WORK INSTRUCTIONS.
Turn the items from the line with "Select the 1,228.10 S&P level cell" up to and including the line with "Instruction: Switch to the Wiki tab" into a numbered list. Skip blank lines and leave out the pictures.

------------------------------------------------

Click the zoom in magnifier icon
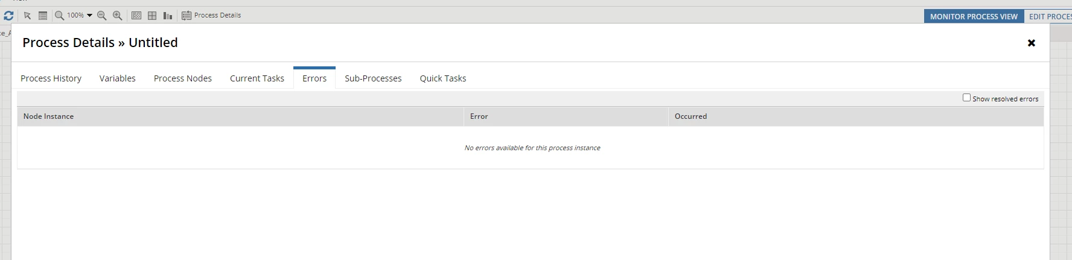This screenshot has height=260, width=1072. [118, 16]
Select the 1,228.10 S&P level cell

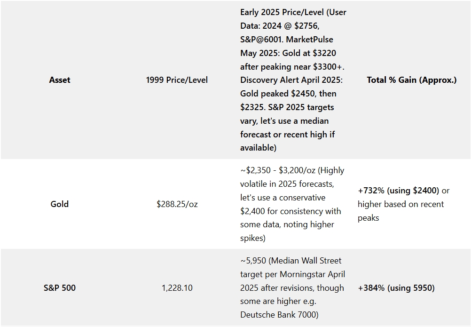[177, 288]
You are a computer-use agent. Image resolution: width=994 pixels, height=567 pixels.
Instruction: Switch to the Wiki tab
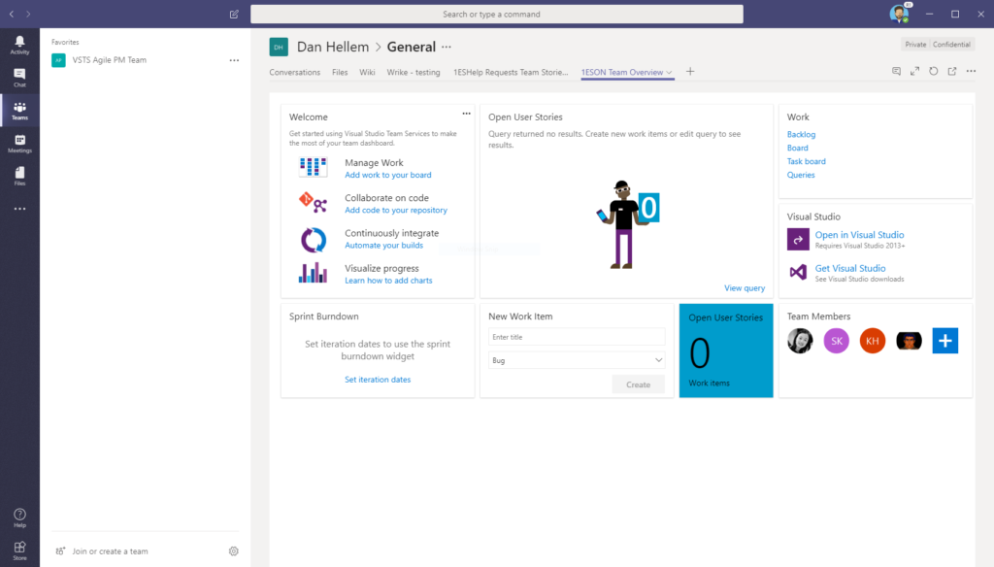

------------------------------------------------

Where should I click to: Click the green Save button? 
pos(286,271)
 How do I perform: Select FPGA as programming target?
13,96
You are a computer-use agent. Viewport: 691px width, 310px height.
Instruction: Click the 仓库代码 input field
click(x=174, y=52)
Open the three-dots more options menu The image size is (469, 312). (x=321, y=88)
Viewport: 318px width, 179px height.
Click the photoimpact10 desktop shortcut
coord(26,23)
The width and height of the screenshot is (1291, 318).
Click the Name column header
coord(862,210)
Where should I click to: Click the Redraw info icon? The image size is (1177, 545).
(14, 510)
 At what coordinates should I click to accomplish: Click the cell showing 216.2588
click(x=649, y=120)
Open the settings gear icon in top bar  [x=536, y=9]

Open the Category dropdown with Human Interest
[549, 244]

------------------------------------------------

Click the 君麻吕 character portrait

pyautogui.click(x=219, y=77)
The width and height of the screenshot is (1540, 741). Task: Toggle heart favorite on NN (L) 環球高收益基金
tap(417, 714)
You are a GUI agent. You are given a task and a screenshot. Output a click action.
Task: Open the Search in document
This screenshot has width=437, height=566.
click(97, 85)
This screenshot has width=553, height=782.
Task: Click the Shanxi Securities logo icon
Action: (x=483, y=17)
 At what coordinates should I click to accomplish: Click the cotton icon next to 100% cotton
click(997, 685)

------------------------------------------------

TASK RESULT.
1. Select the 1,228.10 S&P level cell
2. [177, 288]
3. You are a computer-use agent. Image resolution: width=994 pixels, height=567 pixels.
4. Instruction: Switch to the Wiki tab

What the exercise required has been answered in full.